Avez-vous eu, comme beaucoup de journalistes, la vocation du métier très jeune ?
Rachid Arhab : Je vais être terriblement banal, mais oui ! Et c’est même daté, d’après ma famille : j’ai dit, à l’âge de 7 ans, que je voulais être journaliste. Cela m’est venu tout simplement parce que je lisais beaucoup les journaux que mon père rapportait à la maison, il y avait Le Monde et France Soir, qui était à l’époque le plus gros tirage de France. Même si je ne comprenais pas tout, loin de là, j’aimais ça.
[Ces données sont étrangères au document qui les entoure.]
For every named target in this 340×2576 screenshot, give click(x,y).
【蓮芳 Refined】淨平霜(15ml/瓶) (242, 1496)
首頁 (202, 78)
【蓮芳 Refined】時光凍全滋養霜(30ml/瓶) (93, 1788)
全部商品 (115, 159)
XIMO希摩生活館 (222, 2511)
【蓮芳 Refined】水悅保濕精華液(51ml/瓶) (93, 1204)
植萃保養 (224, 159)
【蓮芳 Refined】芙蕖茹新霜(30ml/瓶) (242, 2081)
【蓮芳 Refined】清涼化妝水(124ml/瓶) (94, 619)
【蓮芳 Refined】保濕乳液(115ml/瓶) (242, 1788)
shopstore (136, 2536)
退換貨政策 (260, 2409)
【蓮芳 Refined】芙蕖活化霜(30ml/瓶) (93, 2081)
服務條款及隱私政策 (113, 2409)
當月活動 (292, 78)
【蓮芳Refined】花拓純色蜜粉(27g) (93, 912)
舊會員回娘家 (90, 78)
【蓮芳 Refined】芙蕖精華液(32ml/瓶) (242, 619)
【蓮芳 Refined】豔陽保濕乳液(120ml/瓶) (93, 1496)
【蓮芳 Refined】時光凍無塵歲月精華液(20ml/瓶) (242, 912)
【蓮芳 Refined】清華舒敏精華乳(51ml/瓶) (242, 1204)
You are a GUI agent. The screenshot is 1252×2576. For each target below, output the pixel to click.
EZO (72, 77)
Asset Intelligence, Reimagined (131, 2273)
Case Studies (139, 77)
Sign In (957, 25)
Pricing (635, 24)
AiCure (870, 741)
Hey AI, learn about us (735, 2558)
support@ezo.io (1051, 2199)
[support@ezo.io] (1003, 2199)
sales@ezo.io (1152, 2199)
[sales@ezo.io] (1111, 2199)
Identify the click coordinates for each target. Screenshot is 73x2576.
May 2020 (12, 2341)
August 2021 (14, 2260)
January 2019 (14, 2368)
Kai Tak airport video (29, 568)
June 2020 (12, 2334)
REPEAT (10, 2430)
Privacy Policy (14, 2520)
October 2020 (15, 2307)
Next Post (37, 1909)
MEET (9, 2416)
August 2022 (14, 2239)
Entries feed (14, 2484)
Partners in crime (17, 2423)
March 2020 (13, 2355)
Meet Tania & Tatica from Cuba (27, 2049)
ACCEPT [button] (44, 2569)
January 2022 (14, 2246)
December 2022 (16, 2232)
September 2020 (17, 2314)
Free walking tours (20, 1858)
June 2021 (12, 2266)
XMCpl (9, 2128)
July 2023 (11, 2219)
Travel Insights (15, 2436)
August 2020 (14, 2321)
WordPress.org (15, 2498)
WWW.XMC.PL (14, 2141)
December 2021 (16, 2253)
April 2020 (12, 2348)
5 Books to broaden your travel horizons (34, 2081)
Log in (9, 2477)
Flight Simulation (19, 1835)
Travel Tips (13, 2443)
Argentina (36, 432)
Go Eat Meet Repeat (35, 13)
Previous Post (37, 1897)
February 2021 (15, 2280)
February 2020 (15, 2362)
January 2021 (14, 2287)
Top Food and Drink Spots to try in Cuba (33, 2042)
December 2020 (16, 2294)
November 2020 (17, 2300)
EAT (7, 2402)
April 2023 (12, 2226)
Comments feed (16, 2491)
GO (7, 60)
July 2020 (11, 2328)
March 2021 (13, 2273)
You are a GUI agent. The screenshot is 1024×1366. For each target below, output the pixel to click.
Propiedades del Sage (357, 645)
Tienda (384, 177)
C’est devenu plus précis au collège. La jambe cassée, j’étais privé de match de basket alors je me suis mis à écrire des comptes rendus. Une vocation précoce donc, et réalisée.
Les écoles de journalisme restent encore assez difficiles d’accès à la « diversité ». Comment cela s’est passé pour vous ?
R. A. : Il y avait une forme d’inconscience de ma part à l’époque ; si j’avais réfléchis une minute, je me serais dit : « Tu n’as aucune chance ! » Je suis sorti de l’école de journalisme de Strasbourg (CUEJ) en 1977. Dans la France de ces années-là, s’appeler Rachid Arhab et vouloir travailler à la télévision française était en soi inconscient ! Strasbourg accueillait beaucoup d’étudiants étrangers, africains notamment. Mais ils repartaient chez eux. J’étais le seul qui portait un nom maghrébin et qui allait travailler en France. Au Conseil supérieur de l’audiovisuel (CSA), j’ai beaucoup travaillé avec les écoles de journalisme, car on ne forme pas encore assez de professionnels qui ressemblent à notre société.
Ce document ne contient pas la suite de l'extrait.